Comment by mort96

20 days ago

This is cool! Makes me want to implement peephole optimizations in some of my own bytecode interpreters.

Though I'm wondering about the const_binary optimization:

    > This optimisation refers to a binary instruction
    > and both lhs and rhs are created via LoadImm directly
    > in the window beforehand:

        __entry:
                load_imm r0, #2
                load_imm r1, #3
                add r2, r0, r1 ; <-- this is a compile time known result := 2+3=5
                load_imm r1, #4
                load_imm r0, #1
                sub r3, r1, r0 ; <-- this is a compile time known result := 4-1=3
                mul r0, r2, r3

    > In this example add, sub and mul are constant.
    > The optimisation itself applies to all arithmetics.
    > Thus after optimising:

        __entry:
                load_imm r2, #5
                load_imm r3, #3
                mul r0, r2, r3

Is this valid? The first const_binary optimization changes the values of r0 and r1 (before the optimization they're 2 and 3, after the optimization they're unknown). The second const_binary optimization changes the values of r1 and r0 (before the optimization they're 4 and 1, after the optimization they're unknown). An optimizer which analyzes the whole block would be able to see that r0 and r1 are written to before they're read from, but the peephole optimizer only sees the 3 instructions, right?

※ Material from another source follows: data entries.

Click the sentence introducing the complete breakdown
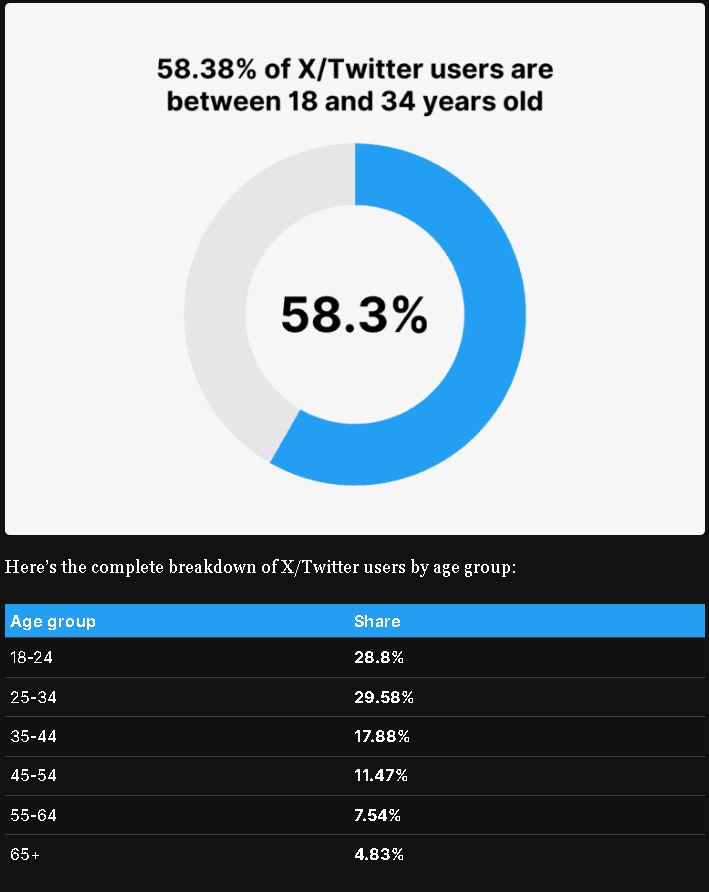This screenshot has width=709, height=892. (x=260, y=568)
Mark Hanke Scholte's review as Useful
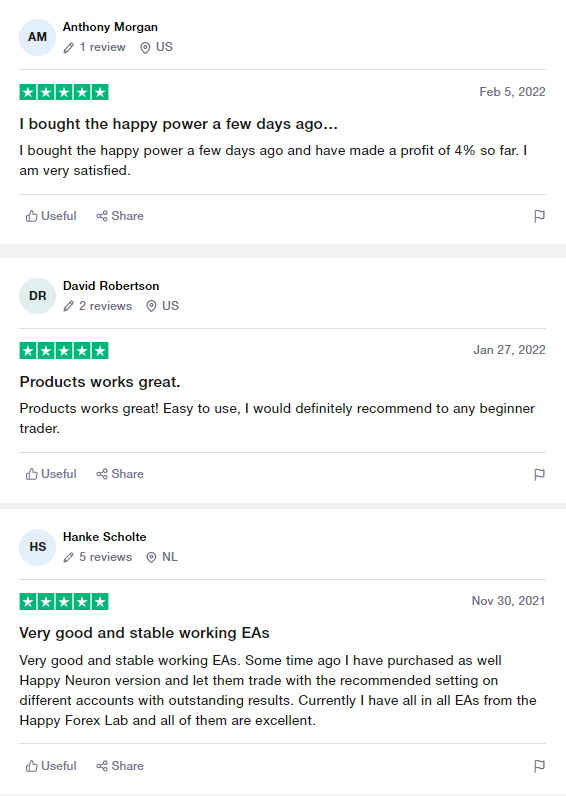566x796 pixels. [51, 766]
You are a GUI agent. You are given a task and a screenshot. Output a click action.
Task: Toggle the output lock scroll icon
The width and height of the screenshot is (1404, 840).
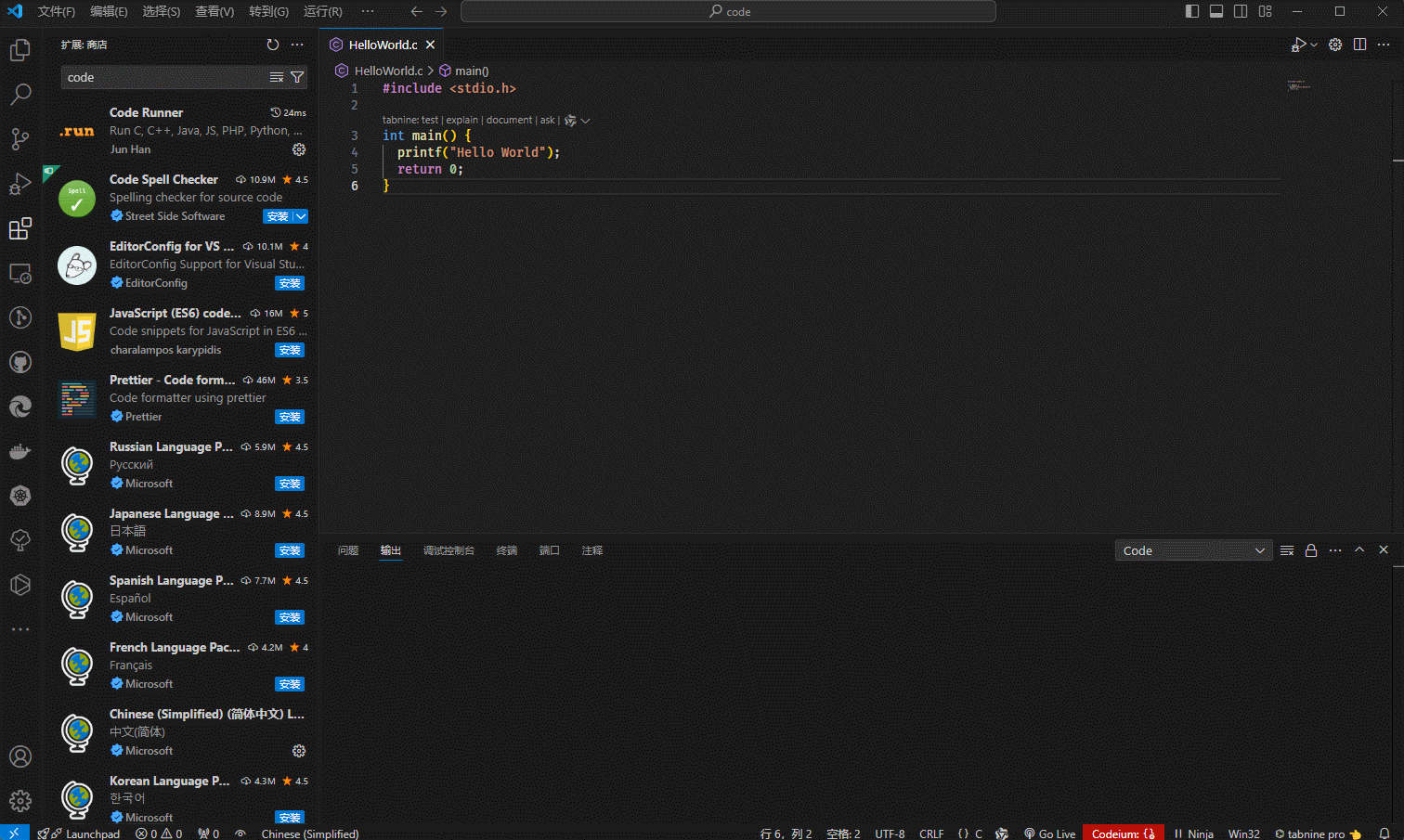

I would get how this works in a stack based bytecode, as 'push 2; push 3; add' could be replaced with 'push 5' without affecting the machine state after the optimization. But why is the same optimization valid for this register machine? Does purple-garden impose some invariant that a register may be read at most once after being written to?

1 comment

mort96

xnacly 20 days ago

Hi, no it doesnt, this example of course breaks using temporary registers used after the optimisation. But thats why peephole is a fallback to ir optimisation, since they are only local.

I honestly didnt think of this possibility while building the optimisation. Since constant folding is done as an ir pass i will remove the peephole pass, thanks for noticing :)